Ordinary commuting journeys between a permanent workplace and home are private journeys for tax and NI purposes. This means that where the cost of that journey is met by an employer it is treated as a benefit in kind and a subsequent charge to tax and NICs will arise.
There are circumstances however, when an employee’s journey home from work late at night, paid for by their employer may be exempt from a tax and NICs charge. The draft guidance published by HMRC aims to clarify what those circumstances are and explains how to apply the criteria, which must be applied on each occasion, to decide whether or not the journey is exempt from tax and NICs.
For example, where an employee is provided with a taxi paid for by his employer for a journey from work to home, the benefit will be exempt from charge under ITEPA 2003, s. 248, as long as:
- all the late working conditions are satisfied (see below); and
- the number of occasions in the tax year on which a taxi is provided is no more than 60.
For the exemption to apply, both these conditions must be satisfied on each occasion that an employee is provided with a taxi for a journey from work to home.
It is sometimes suggested that the exemption applies to the first 60 occasions in a year when a taxi is provided, regardless of the circumstances relating to the taxi being provided. This is not correct. ITEPA 2003, s. 248 is not an annual allowance - it provides an exemption from the income tax charge that would otherwise arise on the provision of a taxi home. It applies only when the late working conditions mentioned above are satisfied.
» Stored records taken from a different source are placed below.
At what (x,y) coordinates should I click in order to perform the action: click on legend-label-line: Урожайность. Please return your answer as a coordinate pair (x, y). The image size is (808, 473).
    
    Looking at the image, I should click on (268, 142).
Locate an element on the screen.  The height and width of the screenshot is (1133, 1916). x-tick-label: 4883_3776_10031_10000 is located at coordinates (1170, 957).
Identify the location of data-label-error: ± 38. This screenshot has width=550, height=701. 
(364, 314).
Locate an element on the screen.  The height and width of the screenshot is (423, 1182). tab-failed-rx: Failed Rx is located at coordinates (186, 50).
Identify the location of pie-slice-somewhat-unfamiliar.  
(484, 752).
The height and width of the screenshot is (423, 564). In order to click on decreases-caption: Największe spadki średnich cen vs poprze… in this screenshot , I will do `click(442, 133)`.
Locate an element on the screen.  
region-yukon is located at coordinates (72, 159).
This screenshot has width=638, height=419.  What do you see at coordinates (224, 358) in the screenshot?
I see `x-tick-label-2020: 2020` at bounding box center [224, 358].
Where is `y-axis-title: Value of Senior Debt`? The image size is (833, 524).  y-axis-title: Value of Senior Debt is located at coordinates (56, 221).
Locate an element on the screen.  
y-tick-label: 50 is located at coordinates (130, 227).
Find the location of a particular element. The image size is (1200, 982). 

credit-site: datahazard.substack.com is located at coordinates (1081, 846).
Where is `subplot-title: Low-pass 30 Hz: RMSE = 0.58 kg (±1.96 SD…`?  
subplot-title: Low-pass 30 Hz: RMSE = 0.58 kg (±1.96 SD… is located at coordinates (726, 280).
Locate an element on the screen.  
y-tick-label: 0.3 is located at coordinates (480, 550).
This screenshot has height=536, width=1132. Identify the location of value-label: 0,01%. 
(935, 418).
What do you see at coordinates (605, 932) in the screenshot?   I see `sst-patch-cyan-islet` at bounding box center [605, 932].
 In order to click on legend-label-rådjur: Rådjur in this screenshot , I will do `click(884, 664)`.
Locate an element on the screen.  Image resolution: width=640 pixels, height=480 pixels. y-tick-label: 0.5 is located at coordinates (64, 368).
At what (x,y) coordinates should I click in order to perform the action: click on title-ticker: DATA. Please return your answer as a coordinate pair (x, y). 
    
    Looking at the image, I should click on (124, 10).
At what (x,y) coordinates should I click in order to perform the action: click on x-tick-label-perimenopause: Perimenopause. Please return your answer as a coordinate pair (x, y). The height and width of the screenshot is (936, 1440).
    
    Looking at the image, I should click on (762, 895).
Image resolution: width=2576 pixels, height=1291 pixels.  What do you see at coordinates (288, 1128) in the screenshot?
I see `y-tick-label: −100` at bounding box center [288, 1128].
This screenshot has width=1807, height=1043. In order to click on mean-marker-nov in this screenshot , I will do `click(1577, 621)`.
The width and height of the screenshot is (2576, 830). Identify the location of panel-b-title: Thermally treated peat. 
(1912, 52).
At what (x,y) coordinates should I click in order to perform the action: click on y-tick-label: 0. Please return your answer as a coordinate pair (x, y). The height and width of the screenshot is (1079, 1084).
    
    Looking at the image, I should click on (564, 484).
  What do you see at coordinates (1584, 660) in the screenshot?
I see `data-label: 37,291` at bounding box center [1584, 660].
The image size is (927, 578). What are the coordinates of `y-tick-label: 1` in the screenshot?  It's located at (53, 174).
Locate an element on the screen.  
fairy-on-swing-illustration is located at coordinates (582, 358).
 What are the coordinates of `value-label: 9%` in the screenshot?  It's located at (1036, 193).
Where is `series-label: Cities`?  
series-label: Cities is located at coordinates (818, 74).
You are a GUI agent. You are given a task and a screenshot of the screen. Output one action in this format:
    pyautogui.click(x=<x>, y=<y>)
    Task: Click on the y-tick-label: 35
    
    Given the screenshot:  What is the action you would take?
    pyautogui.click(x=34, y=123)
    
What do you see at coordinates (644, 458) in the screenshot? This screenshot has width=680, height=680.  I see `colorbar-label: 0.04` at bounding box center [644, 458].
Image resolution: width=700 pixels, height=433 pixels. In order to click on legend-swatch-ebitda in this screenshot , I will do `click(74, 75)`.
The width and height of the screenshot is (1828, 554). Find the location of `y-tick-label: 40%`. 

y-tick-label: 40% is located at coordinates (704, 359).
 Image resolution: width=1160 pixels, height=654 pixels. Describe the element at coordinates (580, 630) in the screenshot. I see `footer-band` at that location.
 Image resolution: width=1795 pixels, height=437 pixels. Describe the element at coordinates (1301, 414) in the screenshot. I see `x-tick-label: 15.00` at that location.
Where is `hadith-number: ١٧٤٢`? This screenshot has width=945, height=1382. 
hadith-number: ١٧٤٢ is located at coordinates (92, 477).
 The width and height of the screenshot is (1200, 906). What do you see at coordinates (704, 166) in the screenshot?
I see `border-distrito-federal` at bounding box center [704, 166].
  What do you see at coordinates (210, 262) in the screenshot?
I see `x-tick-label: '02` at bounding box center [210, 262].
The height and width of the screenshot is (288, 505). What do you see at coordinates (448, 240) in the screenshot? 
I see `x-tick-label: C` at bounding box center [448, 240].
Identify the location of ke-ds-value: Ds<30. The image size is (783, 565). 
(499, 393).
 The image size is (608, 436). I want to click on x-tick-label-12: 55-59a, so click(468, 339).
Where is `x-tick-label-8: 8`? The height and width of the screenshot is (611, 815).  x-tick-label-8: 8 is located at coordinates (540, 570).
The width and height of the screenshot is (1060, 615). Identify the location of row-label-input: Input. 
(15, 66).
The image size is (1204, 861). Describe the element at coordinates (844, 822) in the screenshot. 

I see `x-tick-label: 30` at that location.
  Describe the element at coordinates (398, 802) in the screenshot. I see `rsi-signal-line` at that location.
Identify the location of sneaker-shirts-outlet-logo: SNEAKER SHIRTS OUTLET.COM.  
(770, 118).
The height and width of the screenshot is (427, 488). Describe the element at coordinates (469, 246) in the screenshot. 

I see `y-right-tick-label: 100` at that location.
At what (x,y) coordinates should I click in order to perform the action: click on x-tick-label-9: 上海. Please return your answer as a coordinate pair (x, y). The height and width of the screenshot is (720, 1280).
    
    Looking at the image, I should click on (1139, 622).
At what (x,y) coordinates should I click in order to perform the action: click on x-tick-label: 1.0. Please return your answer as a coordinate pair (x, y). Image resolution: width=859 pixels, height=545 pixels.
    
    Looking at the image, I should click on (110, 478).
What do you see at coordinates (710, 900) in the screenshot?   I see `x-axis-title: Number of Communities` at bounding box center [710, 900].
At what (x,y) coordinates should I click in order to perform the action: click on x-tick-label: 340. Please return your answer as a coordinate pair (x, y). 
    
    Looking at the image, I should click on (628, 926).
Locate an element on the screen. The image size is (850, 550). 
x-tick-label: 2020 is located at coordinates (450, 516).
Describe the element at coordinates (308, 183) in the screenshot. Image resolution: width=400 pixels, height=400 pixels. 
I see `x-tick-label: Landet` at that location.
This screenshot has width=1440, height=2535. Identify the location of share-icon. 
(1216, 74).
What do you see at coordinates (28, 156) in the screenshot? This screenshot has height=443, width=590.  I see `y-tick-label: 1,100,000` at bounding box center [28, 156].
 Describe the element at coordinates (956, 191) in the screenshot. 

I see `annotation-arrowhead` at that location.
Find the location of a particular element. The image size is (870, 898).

The figure of 60 merely puts a ceiling on the number of journeys that qualify even where all the late working conditions are satisfied.
An employee may be provided with a taxi from work to home on average once a month, or once a week, but even though the total number of taxi journeys in the year is fewer than 60, the exemption in section 248 does not apply, unless all the late night working conditions are also met on each occasion as well.
There are three separate late night working conditions, which are as follows:
- the employee is required to work later than usual and until at least 9pm;
- this occurs irregularly; and
- by the time the employee ceases work either public transport has ceased, or it would not be reasonable to expect the employee to use public transport.